Clarifai rimuove 3 milioni di foto fornite da OkCupid per l’addestramento dell’AI di riconoscimento facciale

Recentemente, la piattaforma di intelligenza artificiale Clarifai ha annunciato la cancellazione di 3 milioni di fotografie ricevute da OkCupid, utilizzate per lo sviluppo del suo sistema di riconoscimento facciale. Questo è emerso a seguito di un’indagine condotta dalla Federal Trade Commission (FTC), che ha messo in luce pratiche di condivisione dei dati non conformi alle politiche di privacy della famosa app di incontri.

Un’operazione discutibile

Nel 2014, Clarifai aveva chiesto a OkCupid di fornire dati degli utenti per migliorare le proprie tecnologie. Secondo fonti accreditate, l’app di incontri ha concesso accesso a foto caricate dagli utenti, insieme a informazioni demografiche e di localizzazione. Questa azione sembra contraddistinguere un grave errore da parte di OkCupid, dato che le sue politiche di privacy avrebbero dovuto escludere la condivisione di tali informazioni senza un consenso esplicito.
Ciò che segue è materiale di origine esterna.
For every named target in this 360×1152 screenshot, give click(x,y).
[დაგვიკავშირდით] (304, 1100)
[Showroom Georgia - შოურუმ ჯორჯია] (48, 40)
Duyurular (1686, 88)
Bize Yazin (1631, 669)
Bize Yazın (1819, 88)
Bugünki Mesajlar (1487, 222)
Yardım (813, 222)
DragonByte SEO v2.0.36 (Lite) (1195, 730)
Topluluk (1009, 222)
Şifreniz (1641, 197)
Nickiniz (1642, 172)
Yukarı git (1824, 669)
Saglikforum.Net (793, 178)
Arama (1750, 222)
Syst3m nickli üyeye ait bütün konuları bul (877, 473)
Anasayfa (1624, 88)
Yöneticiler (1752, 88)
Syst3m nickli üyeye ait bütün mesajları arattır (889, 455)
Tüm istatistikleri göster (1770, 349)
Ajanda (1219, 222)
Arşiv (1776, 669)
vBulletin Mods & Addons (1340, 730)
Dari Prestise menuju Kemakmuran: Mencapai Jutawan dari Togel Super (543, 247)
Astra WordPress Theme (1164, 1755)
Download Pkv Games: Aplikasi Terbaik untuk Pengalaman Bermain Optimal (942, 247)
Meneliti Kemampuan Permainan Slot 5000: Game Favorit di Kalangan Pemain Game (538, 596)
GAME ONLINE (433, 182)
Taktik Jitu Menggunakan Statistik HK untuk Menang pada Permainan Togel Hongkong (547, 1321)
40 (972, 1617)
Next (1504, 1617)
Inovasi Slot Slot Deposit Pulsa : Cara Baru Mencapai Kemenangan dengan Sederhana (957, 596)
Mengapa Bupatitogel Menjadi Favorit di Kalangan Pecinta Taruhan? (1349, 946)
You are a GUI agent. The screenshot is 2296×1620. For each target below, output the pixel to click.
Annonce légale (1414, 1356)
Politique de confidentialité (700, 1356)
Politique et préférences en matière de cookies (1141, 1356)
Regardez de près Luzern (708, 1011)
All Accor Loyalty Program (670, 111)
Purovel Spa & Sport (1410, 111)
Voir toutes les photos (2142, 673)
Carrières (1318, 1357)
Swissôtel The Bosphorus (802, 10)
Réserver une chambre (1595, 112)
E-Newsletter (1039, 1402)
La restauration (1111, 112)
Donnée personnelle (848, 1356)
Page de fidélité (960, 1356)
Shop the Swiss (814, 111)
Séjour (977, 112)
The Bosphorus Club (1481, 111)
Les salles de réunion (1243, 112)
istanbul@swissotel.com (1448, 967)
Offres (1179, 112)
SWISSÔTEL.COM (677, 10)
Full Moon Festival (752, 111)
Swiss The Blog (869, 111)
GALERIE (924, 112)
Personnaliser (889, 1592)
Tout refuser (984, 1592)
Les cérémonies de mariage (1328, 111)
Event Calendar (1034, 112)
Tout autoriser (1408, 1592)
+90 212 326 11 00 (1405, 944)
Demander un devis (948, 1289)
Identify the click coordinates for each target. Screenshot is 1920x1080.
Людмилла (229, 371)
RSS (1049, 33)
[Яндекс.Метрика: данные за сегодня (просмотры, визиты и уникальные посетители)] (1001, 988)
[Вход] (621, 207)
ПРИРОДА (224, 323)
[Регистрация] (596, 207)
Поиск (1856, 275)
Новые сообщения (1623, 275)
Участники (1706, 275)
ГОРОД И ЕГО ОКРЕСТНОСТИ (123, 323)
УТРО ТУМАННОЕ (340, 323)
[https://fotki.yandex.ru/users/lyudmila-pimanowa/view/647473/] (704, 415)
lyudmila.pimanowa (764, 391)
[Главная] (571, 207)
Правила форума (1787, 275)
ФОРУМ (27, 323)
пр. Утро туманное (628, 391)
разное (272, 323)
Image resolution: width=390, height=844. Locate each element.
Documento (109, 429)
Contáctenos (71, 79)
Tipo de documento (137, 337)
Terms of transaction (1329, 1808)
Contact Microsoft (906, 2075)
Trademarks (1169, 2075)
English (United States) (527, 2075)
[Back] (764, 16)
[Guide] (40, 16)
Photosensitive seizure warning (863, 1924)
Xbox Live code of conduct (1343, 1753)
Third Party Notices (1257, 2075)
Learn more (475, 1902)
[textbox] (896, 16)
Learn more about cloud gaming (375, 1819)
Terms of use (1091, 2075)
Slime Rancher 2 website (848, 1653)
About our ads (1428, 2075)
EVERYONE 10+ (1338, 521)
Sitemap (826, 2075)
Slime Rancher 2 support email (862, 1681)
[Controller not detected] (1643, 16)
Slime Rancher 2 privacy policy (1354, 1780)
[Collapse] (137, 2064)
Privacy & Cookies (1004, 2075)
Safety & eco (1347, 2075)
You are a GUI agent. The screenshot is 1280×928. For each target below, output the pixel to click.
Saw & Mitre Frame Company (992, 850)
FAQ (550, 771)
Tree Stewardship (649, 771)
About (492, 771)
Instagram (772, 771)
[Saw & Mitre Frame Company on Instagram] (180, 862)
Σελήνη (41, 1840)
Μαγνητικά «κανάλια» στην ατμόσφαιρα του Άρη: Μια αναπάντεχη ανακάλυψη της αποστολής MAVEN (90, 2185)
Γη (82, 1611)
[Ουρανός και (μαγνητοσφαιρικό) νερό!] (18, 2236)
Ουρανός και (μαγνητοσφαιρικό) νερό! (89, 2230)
In un’email interna, il fondatore e CEO di Clarifai, Matthew Zeiler, esternava il proprio entusiasmo riguardo al potenziale valore dei dati di OkCupid, dimostrando un interesse diretto per le informazioni degli utenti. La questione è rimasta nel limbo per anni, fino a quando un articolo del New York Times nel 2019 ha sollevato interrogativi riguardo all’utilizzo di immagini provenienti da questa piattaforma.

Conseguenze e sanzioni

La FTC ha avviato un’indagine in seguito al clamore mediatico, che ha culminato in una causa contro OkCupid, oggi parte del gruppo Match. Nonostante la società non abbia riconosciuto ufficialmente le accuse di inganno nei confronti degli utenti, la cancellazione dei dati da parte di Clarifai rappresenta una tacita ammissione riguardo l’accesso alle immagini. L’agenzia ha stabilito che OkCupid e Match dovranno astenersi da pratiche fuorvianti in futuro, vietando qualsiasi tentativo di occultare comportamenti scorretti.

Per le aziende italiane e gli utenti locali, questo caso solleva interrogativi importanti riguardo alla privacy online e alla sicurezza dei dati. In un’epoca in cui le app di incontri e altre piattaforme digitali raccolgono una quantità crescente di informazioni personali, le problematiche di protezione della privacy sono più attuali che mai. Gli sviluppatori e i gestori di queste applicazioni devono assumersi la responsabilità di garantire la trasparenza e il rispetto del consenso degli utenti.

Riflessioni finali

L’accaduto con Clarifai e OkCupid è un monito sulle responsabilità etiche connesse alla gestione di dati sensibili in ambito tecnologico. Mentre il mondo della tecnologia avanza rapidamente, è cruciale che le pratiche di raccolta e utilizzo dei dati siano chiare e trasparenti. Le aziende devono essere pronte a rispondere delle proprie azioni e a rispettare le normative vigenti, per mantenere la fiducia degli utenti. Per gli utenti italiani, questo caso offre un’importante lezione su quanto sia fondamentale conoscere le politiche di privacy delle piattaforme utilizzate quotidianamente.